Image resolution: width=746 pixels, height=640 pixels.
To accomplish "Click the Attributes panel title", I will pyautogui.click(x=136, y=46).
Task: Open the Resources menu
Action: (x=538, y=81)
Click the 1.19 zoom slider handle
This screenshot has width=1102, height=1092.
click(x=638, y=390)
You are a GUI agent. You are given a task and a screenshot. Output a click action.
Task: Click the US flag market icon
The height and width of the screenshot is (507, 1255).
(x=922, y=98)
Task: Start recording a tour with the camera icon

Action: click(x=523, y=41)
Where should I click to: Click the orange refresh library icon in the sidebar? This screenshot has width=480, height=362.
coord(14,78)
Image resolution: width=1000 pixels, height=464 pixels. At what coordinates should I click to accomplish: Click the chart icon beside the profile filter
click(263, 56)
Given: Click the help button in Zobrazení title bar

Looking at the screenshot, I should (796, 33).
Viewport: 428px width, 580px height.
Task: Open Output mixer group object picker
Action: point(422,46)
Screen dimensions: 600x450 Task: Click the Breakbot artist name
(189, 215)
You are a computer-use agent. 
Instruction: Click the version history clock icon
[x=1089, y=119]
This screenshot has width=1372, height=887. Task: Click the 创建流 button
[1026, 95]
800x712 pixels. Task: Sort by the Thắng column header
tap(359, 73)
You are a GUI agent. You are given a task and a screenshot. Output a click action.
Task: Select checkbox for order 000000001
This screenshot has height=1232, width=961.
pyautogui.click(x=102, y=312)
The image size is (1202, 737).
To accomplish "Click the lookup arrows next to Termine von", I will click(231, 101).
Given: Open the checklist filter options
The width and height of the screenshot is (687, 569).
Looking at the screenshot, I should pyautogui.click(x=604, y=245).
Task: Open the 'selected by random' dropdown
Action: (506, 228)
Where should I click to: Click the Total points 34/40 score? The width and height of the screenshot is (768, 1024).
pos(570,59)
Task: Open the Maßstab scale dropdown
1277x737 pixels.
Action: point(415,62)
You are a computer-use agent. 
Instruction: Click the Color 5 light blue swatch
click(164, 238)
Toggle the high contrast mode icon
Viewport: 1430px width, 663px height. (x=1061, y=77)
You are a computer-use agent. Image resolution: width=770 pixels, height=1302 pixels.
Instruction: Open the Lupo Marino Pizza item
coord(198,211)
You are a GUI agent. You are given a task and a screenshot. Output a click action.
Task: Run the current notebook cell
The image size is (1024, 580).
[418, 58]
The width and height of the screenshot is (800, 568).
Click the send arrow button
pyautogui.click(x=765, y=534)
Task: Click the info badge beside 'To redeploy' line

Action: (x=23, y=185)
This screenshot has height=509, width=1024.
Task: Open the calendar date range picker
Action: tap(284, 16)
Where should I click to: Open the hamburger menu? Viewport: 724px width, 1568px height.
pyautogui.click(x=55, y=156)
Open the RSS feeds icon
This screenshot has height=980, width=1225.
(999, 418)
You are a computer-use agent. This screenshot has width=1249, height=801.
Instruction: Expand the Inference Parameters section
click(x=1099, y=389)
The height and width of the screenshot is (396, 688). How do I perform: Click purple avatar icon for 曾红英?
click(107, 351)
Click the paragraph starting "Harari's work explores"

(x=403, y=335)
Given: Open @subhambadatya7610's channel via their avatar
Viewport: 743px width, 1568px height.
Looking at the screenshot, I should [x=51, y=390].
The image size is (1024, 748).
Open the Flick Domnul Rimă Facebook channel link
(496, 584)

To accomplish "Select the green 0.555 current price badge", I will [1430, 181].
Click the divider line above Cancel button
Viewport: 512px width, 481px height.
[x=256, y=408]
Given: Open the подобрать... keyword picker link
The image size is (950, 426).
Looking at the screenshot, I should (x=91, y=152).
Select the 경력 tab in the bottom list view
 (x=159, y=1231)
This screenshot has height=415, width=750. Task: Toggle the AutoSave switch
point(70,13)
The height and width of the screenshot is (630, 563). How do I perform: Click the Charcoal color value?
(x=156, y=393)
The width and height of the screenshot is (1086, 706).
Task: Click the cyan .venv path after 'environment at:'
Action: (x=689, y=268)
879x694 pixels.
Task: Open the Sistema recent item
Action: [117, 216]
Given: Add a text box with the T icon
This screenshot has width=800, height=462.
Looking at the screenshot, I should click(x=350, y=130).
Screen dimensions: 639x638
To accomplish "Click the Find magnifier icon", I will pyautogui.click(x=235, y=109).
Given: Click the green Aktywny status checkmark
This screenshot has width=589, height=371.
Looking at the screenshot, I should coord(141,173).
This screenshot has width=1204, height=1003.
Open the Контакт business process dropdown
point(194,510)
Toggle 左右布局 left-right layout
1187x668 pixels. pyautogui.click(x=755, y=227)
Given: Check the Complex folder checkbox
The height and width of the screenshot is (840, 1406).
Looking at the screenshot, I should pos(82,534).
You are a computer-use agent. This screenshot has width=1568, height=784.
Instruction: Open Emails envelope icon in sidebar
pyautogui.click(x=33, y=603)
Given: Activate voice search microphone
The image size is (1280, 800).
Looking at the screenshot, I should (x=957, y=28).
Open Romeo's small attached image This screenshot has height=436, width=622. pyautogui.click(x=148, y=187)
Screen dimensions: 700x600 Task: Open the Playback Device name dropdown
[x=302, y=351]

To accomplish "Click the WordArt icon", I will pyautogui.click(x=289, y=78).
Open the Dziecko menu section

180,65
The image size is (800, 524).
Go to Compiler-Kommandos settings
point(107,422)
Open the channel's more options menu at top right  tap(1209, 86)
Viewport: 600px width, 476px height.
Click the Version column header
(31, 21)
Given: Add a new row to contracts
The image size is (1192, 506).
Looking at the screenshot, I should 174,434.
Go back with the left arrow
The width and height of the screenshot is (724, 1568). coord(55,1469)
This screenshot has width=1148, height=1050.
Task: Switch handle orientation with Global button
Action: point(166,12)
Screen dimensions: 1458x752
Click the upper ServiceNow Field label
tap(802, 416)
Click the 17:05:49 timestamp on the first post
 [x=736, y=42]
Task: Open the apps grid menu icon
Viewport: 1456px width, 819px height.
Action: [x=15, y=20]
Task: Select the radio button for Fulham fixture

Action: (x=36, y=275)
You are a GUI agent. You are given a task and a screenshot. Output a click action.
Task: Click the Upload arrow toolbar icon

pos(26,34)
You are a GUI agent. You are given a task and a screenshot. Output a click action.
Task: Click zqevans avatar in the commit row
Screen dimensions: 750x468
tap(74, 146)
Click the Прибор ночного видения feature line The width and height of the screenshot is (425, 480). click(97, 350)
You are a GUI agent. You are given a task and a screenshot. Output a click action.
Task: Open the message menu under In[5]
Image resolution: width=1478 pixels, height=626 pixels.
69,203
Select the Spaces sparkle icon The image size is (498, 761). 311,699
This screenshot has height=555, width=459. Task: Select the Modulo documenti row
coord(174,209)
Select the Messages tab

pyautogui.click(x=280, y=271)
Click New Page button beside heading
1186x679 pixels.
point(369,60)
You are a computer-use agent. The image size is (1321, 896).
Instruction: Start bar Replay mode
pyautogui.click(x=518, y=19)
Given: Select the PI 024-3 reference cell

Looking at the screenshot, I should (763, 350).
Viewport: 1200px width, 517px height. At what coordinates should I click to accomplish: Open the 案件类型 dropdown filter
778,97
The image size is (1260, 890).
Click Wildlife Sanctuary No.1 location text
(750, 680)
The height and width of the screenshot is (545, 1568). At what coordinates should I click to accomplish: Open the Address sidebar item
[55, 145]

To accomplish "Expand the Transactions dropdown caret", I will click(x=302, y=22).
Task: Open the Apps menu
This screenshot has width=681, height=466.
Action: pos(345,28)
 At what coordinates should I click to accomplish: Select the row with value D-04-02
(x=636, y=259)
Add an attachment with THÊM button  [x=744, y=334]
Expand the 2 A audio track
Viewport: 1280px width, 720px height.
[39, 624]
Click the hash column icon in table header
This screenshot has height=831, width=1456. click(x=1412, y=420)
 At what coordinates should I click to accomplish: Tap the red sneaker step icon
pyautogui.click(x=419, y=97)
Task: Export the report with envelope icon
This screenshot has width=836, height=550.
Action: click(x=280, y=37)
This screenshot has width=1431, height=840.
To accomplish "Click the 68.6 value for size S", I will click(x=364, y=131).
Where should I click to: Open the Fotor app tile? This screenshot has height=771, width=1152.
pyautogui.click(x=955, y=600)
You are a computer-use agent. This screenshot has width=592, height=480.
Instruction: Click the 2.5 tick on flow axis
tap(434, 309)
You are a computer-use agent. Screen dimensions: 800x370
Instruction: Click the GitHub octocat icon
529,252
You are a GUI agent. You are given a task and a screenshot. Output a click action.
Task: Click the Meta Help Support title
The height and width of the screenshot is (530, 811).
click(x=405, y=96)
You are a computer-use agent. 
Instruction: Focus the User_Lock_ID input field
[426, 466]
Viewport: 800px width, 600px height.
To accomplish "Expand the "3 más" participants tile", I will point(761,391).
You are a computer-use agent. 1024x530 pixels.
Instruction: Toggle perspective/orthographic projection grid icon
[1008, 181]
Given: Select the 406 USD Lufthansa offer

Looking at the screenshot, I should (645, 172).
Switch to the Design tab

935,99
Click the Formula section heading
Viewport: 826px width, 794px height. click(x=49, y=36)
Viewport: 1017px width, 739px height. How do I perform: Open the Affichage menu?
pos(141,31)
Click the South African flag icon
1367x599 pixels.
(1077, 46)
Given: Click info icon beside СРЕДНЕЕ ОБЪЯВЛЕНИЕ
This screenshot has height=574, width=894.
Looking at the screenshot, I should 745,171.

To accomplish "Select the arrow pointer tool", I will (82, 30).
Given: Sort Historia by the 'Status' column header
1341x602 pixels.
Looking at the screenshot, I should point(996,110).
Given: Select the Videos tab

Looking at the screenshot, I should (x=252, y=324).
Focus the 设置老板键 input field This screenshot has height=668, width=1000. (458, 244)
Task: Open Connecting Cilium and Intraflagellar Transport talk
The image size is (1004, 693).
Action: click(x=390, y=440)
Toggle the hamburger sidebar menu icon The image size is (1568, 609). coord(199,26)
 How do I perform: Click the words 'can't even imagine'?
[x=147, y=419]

§ **TASK STATEMENT**: Go line by line through the records and copy those that contain the word "checkbox".

§ **YOUR SOLUTION**:
Task: Select checkbox for order 000000001
Given: Check the Complex folder checkbox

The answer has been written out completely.